**The problem**
Return, with both end lines included, exactly what the data below holds from the line with "Identify the click" through the line with "bill (147, 12)", though not the pictures.

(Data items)
------------------------------------------------------------------------

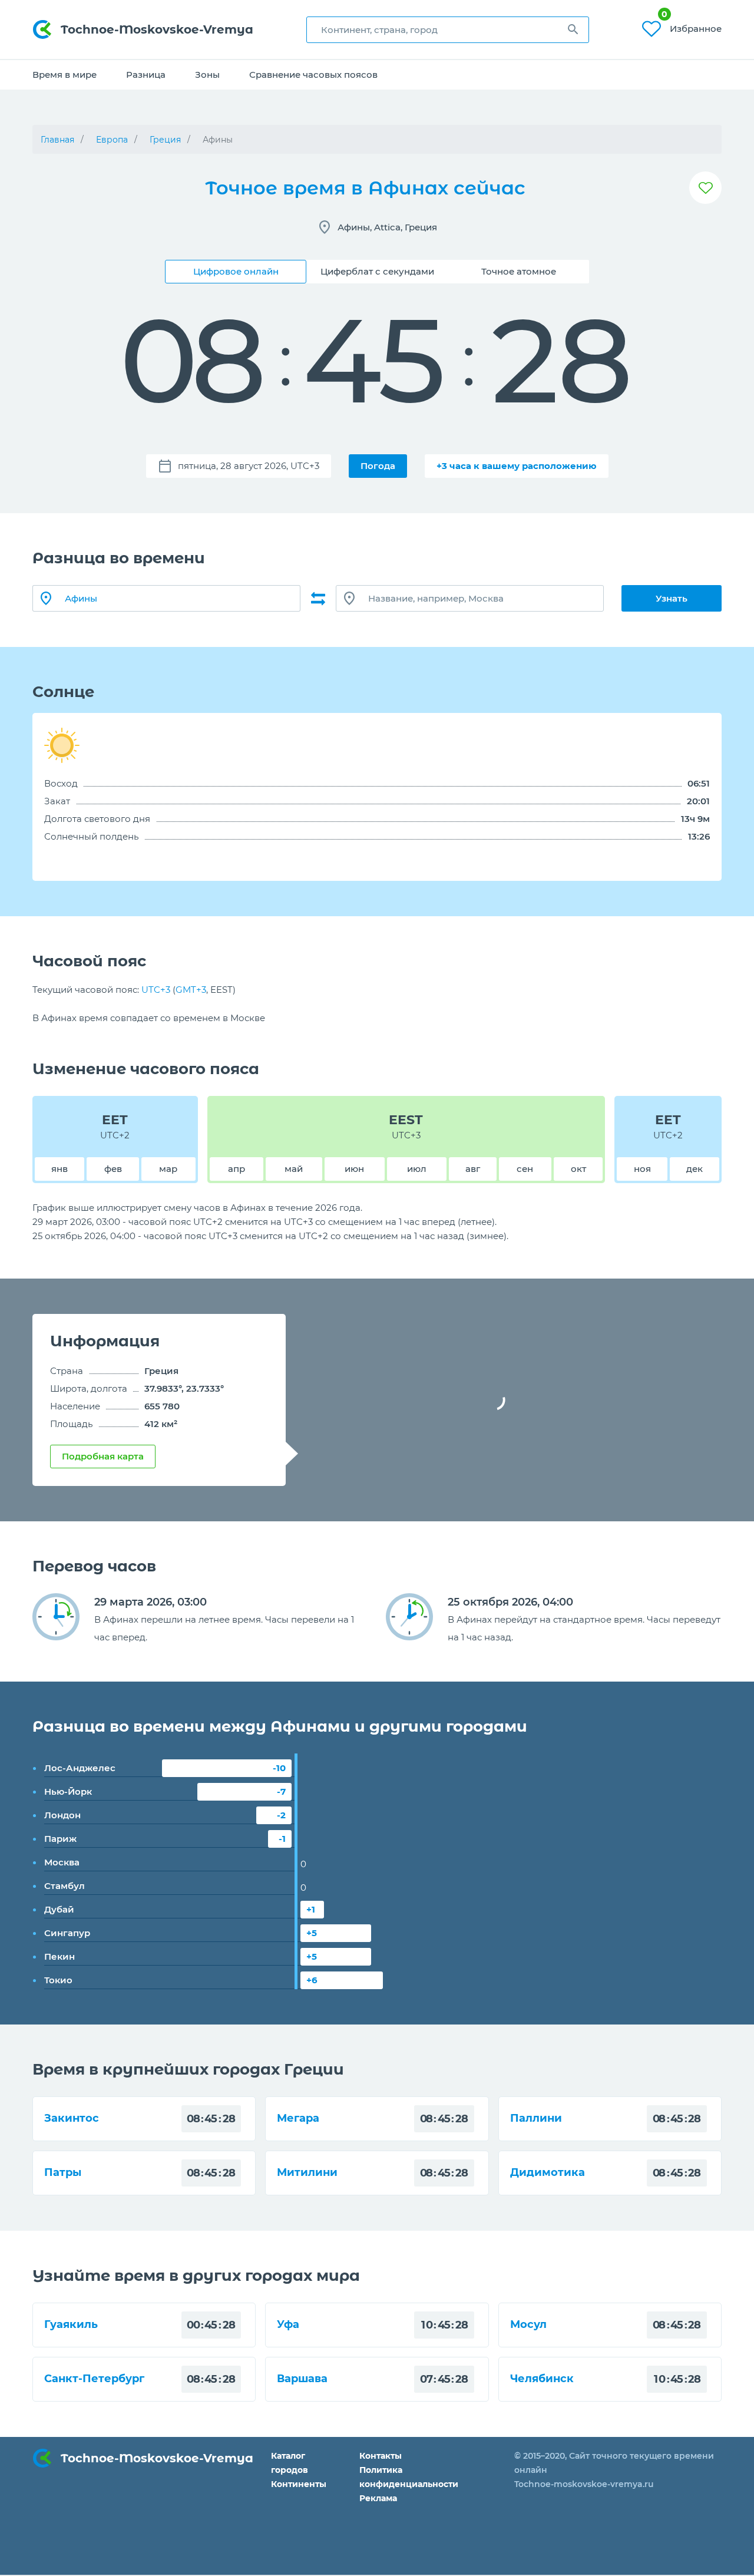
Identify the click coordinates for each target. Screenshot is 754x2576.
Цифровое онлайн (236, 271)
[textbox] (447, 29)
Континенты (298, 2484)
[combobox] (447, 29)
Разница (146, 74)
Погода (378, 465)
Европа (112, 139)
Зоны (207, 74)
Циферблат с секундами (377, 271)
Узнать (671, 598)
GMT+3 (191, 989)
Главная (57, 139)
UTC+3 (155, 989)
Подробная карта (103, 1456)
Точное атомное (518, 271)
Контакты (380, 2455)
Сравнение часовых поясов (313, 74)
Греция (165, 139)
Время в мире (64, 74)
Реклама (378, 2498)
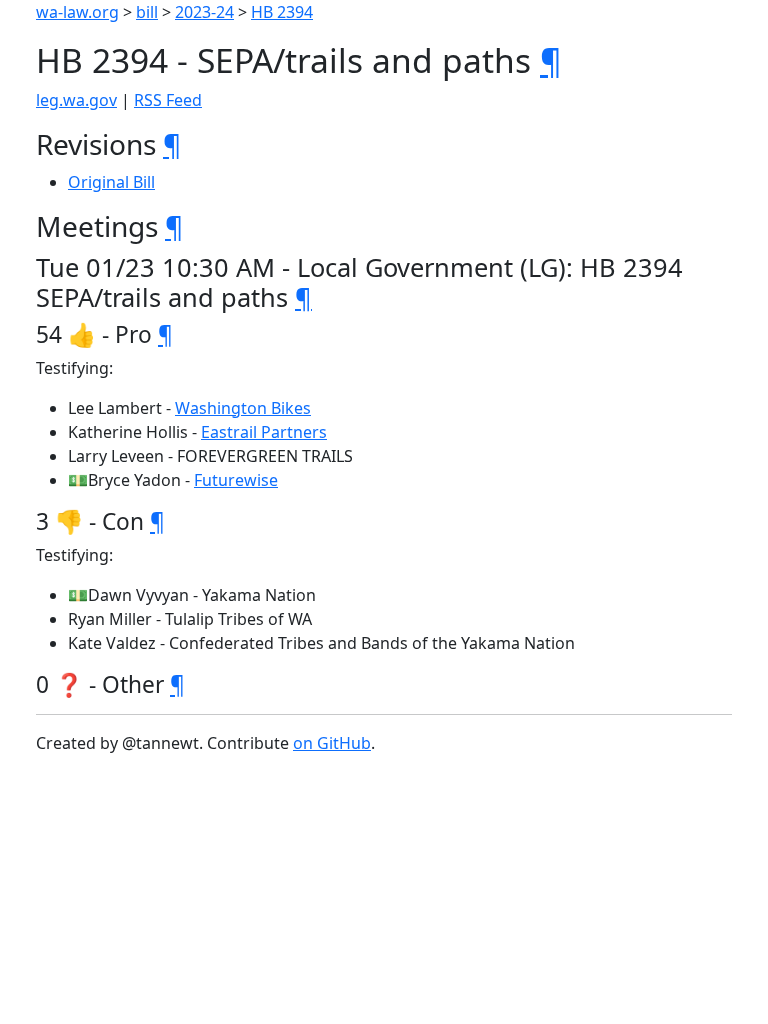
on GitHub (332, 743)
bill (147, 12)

------------------------------------------------------------------------

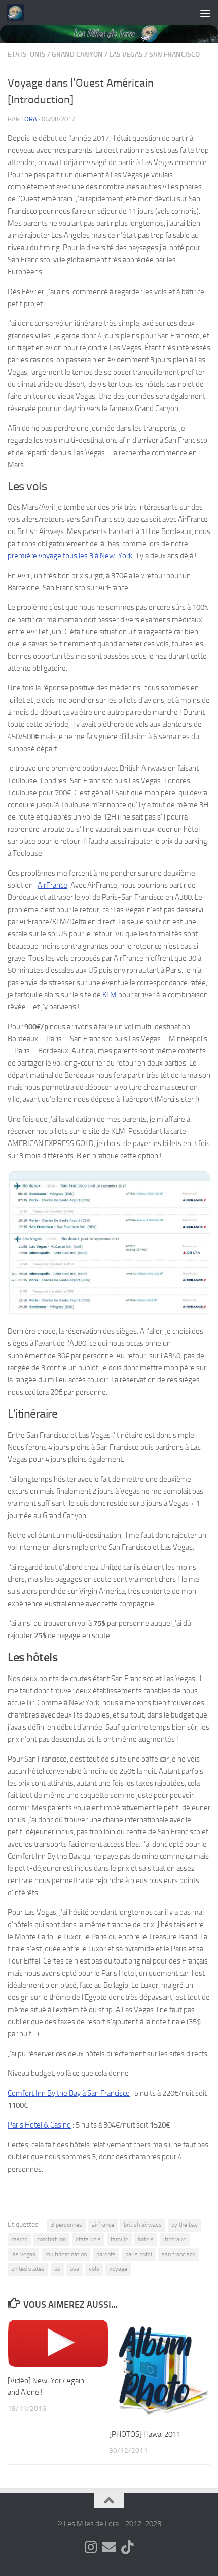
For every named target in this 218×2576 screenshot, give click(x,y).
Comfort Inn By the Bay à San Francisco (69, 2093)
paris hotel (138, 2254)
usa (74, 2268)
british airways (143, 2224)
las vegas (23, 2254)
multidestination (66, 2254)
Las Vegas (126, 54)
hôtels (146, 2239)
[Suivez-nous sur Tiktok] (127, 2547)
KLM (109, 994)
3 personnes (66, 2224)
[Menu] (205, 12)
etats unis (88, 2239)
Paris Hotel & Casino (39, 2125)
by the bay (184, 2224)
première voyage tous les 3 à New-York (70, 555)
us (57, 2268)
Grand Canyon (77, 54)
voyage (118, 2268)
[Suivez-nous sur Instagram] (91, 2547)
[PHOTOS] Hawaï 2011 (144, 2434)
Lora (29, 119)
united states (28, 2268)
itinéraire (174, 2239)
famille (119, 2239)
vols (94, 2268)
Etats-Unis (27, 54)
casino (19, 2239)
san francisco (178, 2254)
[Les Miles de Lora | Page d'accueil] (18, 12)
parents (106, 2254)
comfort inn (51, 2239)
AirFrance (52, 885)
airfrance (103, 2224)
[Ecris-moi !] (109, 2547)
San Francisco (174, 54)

------------------------------------------------------------------------

**Finished exercise**
Identify the click coordinates for each target. Screenshot is 754x2576.
Цифровое онлайн (236, 271)
[textbox] (447, 29)
Континенты (298, 2484)
[combobox] (447, 29)
Разница (146, 74)
Погода (378, 465)
Европа (112, 139)
Зоны (207, 74)
Циферблат с секундами (377, 271)
Узнать (671, 598)
GMT+3 (191, 989)
Главная (57, 139)
UTC+3 (155, 989)
Подробная карта (103, 1456)
Точное атомное (518, 271)
Контакты (380, 2455)
Сравнение часовых поясов (313, 74)
Греция (165, 139)
Время в мире (64, 74)
Реклама (378, 2498)
on GitHub (332, 743)
bill (147, 12)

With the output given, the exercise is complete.